Le parti de la protection l’a emporté et le Parlement a voté les fameux tarifs autonomes, maximum et minimum, dont la mise en vigueur en février 1892 était rendue possible par l’expiration, à cette même date, des traités de commerce signés en 1882 pour dix années avec un certain nombre de pays étrangers.

Quelques mois après la substitution des tarifs autonomes aux tarifs conventionnels, nous nous demandions à cette même place (décembre 1892) si la France avait eu vraiment raison de répudier la politique des traités de commerce, d’adopter un régime d’isolement économique qui risquait de fermer à nos produits de sûrs et lucratifs débouchés. Nous montrions les premiers mécomptes accusés par les relevés de l’administration des douanes depuis l’inauguration du nouveau régime, les liens avec la Suisse à la veille d’être rompus, nos relations avec plusieurs autres pays maintenues dans un fâcheux état d’incertitude.

Les événemens se sont chargés de la réponse. On a vu plus haut que le total de nos échanges avec l’étranger, en progression continue depuis 1860, avait dépassé 8 milliards en 1890 et atteint 8 337 millions en 1891. Ce total s’est abaissé brusquement à 7 650 millions en 1892, à 7 146 millions en 1893. Une diminution de 1 200 millions de francs en deux années, voilà la mesure du ralentissement d’activité de notre commerce extérieur depuis que fleurit le régime de la protection.
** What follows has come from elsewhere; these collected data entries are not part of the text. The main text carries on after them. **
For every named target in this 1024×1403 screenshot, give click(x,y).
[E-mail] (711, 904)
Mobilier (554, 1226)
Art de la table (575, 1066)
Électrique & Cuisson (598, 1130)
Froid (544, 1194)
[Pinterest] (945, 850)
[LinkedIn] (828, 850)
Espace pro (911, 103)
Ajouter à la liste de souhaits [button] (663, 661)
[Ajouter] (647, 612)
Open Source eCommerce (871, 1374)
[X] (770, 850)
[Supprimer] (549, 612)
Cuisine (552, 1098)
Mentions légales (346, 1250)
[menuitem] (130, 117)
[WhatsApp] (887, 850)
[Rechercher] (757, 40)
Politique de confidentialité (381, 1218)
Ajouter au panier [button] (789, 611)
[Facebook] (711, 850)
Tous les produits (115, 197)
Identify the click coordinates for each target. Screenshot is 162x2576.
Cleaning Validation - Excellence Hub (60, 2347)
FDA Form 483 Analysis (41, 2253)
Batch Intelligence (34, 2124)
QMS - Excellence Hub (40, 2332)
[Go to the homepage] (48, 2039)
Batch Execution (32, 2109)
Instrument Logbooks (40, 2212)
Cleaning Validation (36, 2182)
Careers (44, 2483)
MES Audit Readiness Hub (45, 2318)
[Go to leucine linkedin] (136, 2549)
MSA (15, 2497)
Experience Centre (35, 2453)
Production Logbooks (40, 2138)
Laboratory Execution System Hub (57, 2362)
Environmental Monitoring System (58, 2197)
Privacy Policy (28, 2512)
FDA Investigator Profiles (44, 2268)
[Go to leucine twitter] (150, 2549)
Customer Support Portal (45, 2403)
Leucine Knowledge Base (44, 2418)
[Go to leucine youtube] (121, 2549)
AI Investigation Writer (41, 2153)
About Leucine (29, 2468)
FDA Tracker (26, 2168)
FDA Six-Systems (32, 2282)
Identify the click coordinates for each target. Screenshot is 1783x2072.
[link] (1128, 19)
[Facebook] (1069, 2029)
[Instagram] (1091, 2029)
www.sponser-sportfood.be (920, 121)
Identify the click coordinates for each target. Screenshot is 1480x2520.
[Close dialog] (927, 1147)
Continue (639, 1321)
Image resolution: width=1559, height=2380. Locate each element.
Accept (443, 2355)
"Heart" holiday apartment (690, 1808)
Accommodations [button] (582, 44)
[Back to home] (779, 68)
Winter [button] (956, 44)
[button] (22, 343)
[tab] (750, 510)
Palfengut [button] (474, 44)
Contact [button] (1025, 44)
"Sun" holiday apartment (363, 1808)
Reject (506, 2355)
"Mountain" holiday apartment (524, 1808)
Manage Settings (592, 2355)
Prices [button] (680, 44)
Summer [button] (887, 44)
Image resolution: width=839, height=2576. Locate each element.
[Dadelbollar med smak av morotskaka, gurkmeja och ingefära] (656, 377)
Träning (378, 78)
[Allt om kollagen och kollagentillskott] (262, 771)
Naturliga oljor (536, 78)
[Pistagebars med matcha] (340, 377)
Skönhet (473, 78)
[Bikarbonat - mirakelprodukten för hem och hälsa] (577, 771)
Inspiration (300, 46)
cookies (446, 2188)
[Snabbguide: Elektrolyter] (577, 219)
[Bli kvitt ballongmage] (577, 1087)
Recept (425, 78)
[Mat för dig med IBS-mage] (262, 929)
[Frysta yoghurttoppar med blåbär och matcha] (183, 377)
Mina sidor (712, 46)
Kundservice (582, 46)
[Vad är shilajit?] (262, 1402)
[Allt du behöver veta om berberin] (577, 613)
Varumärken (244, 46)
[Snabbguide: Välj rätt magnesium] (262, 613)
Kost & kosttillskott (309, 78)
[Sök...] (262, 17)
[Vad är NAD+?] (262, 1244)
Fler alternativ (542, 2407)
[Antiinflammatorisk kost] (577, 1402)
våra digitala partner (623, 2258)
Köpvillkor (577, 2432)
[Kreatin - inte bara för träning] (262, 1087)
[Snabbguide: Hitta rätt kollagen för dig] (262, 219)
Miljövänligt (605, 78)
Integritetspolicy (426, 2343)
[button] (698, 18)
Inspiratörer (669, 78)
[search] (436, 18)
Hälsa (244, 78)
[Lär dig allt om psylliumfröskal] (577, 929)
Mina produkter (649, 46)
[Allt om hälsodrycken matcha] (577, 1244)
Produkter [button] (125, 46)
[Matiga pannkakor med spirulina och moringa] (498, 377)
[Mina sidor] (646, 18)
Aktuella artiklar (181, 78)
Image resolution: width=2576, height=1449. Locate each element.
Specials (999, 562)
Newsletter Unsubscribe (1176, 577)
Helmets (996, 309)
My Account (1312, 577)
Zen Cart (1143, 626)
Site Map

La démonstration n’est pas moins nette si nous portons plus spécialement notre examen sur les chiffres de notre commerce d’exportation.

La valeur de nos envois à l’étranger s’élevait en moyenne à 1 712 millions par an pendant la période de 1851 à 1860. Elle fut portée à 2 750 millions dans la période décennale de 4 861 à 1870, à plus de 3 milliards dans celle de 1871 à 1880. Il se produisit un temps d’arrêt dans le mouvement d’expansion entre 1881 et 1889 ; mais l’année de l’Exposition universelle vit le chiffre de nos exportations porté à 3 704 millions; en 1890 fut obtenu le total de 3 753 millions.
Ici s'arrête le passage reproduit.